The prohibition exists for a single, clearly stated reason: long-term preservation requires that a conforming reader can access the document's content without any external dependency. An encrypted PDF requires a key. If that key is lost — which, over archival timescales, is likely — the document becomes permanently inaccessible.

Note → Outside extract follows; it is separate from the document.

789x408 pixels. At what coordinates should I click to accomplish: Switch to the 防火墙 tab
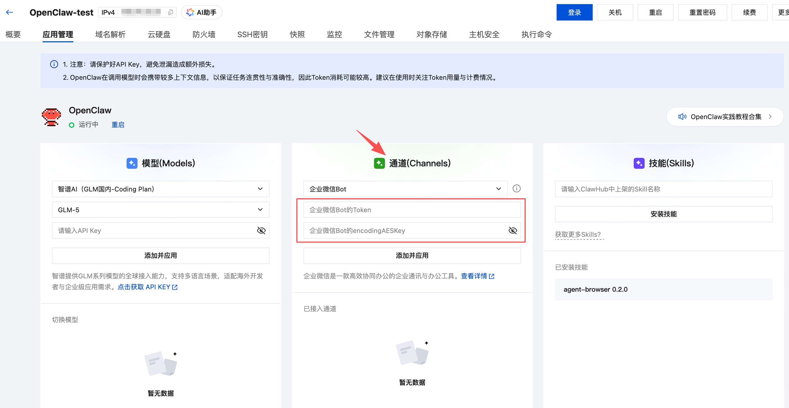(204, 34)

The standard eliminates this risk by prohibiting the mechanism entirely.

This intent is confirmed by multiple authoritative sources:

  • The Library of Congress format description for PDF/A-3 states that PDF/A "differs from PDF by prohibiting features unsuitable for long-term archiving, such as font linking and encryption," with encryption understood as the PDF access-control mechanism. (loc.gov)

  • The NDSA 2014 report The Benefits and Risks of the PDF/A-3 File Format for Archival Institutions frames the preservation concern as future accessibility of the PDF container and its visible content — not the internal state of embedded file bitstreams. (digitalpreservation.gov)

  • The PDF Association's PDF/A in a Nutshell 2.0 describes the prohibition as applying to the document-level encryption mechanism, consistent with the self-containment and independence principles underlying all PDF/A versions.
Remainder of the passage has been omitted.